AFP/photoJuly 13, 2011 4:15 PM - boston.com
The United States is viewed less favorably in much of the Arab world today than it was during the final year of the Bush administration, and President Obama is less popular in the region than Iranian president Mahmoud Ahmadinejad, according to a poll released today by the Arab American Institute, a nonpartisan research and advocacy group.
Attitudes towards the US president and the United States as a whole have been growing increasingly negative over the past ten years due to the invasion of Iraq, outrage over Guantanamo Bay, and continued frustration over the Israeli-Palestinian conflict, said James Zogby, president of the Arab American Institute, which has been tracking attitudes for a decade.
But the current poll is striking in that is illustrates how far Obama’s favorability has fallen in the region, after an initial optimistic spike when he took office.
“It’s because expectations were created that were not met,” Zogby said.
In 2008, the final year of the Bush administration, only 9 percent of Egyptians had a favorable attitude towards the United States. A year later, after Obama took office, that number jumped to 30 percent. But now it has plummeted to just 5 percent of Egyptians who view the United States favorably.
Similar figures in Morocco, Jordan, and the United Arab Emirates show that the United States is viewed less favorably now than the final year of the Bush administration.
In a worrisome sign for US policymakers who would like to enlist the region’s support in isolating the Iranian regime, the poll shows that the policies of Iran are viewed more favorably than the policies of the United States.
In Egypt and Jordan, only 3 percent of people polled said they agreed with Obama’s policies in the region, compared to 31 percent and 20 percent who said they agreed with the Iranian president’s. In Saudi Arabia, only 10 percent agreed with Obama’s policies, compared to 4 percent who said they agreed with the Iranian president.
Zogby said Obama’s appointment of a special ambassador to work on the Israeli-Palestinian conflict - by far the most important issue to people in the region, according to the poll - raised initial expectations.

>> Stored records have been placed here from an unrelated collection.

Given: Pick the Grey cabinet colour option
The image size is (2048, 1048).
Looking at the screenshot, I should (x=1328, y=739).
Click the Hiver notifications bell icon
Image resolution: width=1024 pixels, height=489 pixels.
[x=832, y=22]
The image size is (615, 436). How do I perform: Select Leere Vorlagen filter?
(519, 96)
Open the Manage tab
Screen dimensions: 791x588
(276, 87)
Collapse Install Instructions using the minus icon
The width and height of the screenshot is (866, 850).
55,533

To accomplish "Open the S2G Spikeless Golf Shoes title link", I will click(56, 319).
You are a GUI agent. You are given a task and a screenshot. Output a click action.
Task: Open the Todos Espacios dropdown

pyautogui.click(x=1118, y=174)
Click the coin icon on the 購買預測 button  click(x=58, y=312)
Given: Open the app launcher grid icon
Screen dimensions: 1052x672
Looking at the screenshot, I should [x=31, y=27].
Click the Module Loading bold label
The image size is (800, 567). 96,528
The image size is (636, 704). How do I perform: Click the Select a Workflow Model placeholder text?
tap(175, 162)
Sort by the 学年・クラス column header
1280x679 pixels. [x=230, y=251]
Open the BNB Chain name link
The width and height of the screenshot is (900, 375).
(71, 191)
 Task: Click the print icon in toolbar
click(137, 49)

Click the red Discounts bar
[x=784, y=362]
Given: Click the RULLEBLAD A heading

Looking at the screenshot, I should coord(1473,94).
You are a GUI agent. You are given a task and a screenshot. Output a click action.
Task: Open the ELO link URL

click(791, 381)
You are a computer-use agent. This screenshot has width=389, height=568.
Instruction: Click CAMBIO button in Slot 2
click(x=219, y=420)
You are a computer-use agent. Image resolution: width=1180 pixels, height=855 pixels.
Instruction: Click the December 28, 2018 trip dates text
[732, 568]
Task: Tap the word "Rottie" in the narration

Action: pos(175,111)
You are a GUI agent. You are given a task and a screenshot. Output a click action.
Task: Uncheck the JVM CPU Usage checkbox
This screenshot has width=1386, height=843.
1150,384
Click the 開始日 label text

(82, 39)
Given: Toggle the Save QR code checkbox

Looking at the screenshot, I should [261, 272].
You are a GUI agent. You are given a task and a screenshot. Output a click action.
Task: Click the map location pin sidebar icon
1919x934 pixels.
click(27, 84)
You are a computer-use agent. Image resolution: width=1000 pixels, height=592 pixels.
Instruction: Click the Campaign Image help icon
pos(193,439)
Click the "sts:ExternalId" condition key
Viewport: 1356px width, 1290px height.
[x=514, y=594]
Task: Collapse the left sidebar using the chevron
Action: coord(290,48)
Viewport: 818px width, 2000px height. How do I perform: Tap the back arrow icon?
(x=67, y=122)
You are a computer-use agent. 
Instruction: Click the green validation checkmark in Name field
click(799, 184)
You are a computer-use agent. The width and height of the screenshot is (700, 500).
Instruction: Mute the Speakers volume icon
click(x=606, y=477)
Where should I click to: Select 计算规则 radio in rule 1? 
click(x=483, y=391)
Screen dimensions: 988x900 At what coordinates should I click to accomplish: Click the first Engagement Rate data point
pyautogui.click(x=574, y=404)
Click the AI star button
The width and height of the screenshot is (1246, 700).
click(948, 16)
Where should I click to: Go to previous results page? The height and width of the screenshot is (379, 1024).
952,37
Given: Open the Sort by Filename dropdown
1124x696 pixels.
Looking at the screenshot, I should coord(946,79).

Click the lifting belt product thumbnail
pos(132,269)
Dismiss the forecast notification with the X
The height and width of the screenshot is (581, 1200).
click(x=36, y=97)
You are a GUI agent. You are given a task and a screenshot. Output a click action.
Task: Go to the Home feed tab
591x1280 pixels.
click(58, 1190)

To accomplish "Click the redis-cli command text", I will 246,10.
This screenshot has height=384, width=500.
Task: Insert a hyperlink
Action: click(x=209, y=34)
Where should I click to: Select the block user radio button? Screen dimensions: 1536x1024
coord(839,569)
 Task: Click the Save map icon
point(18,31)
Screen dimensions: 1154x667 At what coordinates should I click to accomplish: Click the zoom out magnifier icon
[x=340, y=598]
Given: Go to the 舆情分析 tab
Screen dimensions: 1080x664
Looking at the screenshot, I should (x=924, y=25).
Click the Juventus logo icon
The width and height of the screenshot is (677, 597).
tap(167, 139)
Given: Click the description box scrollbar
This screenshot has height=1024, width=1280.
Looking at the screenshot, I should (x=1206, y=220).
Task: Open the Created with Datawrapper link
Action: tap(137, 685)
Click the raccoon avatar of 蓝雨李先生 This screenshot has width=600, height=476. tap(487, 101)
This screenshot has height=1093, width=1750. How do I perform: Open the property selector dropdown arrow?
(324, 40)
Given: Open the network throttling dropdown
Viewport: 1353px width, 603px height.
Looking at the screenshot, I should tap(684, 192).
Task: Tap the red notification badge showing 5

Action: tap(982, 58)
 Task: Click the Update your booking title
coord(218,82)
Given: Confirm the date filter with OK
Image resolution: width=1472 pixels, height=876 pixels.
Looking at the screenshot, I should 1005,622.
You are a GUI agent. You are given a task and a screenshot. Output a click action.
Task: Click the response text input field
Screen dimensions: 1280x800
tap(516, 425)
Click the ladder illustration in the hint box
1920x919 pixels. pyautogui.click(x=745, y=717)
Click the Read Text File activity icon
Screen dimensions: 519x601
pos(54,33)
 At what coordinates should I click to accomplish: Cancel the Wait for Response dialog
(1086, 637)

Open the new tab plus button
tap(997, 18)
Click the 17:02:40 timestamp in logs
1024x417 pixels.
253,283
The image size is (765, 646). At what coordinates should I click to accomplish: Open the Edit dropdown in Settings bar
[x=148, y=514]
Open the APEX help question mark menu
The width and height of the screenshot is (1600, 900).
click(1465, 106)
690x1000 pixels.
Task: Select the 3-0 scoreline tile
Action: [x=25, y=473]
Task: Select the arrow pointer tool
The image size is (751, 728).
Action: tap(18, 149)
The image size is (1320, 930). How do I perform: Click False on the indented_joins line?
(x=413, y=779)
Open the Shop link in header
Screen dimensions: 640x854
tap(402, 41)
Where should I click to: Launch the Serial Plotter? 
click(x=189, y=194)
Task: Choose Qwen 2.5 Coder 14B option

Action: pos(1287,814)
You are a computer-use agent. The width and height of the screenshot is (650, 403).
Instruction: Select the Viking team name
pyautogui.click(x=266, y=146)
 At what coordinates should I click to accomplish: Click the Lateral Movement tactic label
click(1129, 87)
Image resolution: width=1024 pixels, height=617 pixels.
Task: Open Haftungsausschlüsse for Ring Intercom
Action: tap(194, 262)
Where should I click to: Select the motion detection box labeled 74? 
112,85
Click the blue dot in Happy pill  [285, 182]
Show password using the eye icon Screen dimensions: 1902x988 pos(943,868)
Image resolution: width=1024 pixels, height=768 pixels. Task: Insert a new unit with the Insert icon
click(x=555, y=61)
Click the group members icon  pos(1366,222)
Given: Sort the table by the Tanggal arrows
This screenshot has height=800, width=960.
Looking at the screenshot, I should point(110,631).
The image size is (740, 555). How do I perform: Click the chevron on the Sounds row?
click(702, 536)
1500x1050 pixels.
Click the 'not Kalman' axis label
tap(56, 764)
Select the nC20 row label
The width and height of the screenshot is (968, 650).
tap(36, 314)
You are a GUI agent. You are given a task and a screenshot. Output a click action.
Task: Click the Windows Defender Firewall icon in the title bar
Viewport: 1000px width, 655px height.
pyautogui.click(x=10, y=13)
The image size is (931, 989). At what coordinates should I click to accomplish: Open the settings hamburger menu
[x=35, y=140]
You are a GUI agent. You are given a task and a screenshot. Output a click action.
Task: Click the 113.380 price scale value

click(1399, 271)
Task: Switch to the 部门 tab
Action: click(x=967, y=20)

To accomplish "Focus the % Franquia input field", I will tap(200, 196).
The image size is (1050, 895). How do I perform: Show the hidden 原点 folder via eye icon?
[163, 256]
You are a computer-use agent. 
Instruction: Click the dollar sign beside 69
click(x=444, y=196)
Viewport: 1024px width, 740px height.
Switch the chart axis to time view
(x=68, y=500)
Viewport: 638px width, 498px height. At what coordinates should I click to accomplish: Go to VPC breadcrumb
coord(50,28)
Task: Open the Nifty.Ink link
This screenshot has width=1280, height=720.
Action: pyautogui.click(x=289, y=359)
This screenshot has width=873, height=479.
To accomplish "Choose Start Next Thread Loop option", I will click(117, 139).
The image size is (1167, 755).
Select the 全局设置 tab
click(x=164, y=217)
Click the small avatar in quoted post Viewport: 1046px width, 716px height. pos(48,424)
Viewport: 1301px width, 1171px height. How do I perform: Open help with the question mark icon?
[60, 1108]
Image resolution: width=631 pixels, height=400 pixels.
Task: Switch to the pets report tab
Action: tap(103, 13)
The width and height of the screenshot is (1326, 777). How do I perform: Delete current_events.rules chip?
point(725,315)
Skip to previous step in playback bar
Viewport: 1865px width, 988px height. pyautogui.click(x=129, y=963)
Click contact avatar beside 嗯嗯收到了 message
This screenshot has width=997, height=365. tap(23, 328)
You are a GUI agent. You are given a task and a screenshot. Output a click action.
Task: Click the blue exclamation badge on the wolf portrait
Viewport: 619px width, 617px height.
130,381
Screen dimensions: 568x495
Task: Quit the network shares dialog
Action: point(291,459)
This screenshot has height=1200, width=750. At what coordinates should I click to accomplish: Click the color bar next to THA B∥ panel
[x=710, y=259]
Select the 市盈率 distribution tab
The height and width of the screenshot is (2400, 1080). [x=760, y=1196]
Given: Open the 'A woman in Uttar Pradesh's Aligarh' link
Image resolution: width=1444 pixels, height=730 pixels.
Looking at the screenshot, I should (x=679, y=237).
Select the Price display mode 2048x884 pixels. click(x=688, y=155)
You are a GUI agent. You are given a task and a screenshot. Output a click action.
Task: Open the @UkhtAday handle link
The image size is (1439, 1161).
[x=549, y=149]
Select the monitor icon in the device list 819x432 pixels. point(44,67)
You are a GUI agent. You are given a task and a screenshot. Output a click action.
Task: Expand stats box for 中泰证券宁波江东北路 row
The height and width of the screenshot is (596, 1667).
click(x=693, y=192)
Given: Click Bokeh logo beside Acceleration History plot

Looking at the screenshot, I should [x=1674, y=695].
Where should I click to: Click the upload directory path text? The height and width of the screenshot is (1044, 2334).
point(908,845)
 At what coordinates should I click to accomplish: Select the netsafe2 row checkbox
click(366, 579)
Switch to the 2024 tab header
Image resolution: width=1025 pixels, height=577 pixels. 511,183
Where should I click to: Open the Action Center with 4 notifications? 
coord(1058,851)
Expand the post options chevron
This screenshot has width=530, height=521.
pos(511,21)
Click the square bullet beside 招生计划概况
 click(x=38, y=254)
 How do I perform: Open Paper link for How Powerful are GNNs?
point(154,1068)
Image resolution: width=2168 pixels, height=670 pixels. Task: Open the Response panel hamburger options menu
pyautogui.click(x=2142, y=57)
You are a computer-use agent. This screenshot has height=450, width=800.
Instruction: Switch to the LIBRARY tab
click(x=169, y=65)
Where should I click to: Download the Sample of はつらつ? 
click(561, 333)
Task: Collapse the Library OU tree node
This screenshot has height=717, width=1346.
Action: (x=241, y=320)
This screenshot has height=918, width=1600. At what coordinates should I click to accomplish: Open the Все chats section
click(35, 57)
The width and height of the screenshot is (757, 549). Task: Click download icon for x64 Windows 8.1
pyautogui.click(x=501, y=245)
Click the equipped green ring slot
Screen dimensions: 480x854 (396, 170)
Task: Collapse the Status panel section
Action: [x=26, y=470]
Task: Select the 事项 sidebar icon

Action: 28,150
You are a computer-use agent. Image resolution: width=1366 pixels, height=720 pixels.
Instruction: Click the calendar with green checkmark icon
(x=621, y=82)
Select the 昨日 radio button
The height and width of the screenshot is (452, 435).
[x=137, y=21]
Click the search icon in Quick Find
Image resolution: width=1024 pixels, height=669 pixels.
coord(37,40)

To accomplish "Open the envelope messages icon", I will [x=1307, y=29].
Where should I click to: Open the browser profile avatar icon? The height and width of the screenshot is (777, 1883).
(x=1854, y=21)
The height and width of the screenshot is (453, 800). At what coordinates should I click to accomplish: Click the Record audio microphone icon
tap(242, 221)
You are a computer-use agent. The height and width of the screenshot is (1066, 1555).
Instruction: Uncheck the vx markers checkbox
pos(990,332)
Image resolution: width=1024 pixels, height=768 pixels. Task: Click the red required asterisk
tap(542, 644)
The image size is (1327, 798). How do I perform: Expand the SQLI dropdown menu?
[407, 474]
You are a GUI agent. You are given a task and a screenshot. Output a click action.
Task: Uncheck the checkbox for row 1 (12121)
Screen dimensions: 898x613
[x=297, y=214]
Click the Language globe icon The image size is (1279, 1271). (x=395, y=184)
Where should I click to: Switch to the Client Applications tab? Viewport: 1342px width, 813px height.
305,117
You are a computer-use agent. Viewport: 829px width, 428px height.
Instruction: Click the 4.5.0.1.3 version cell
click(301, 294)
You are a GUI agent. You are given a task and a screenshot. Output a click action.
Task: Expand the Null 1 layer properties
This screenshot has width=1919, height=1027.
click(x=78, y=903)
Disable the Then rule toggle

But then the US failure to make progress on the issue created widespread disillusionment.
Zogby said he spoke briefly with Obama a month ago about the poll and that the president said he expected the numbers to be low, given the impasse on the Israeli-Palestinian problem.
Other findings from the poll: Large numbers of Arabs say the no-fly zone over Libya either has no impact on or will worsen US-Arab relations.
Also, only 39 percent of Egyptians say the Arab world is better off since the uprisings spread across the region this spring, with 45 percent saying it is “too early to tell.”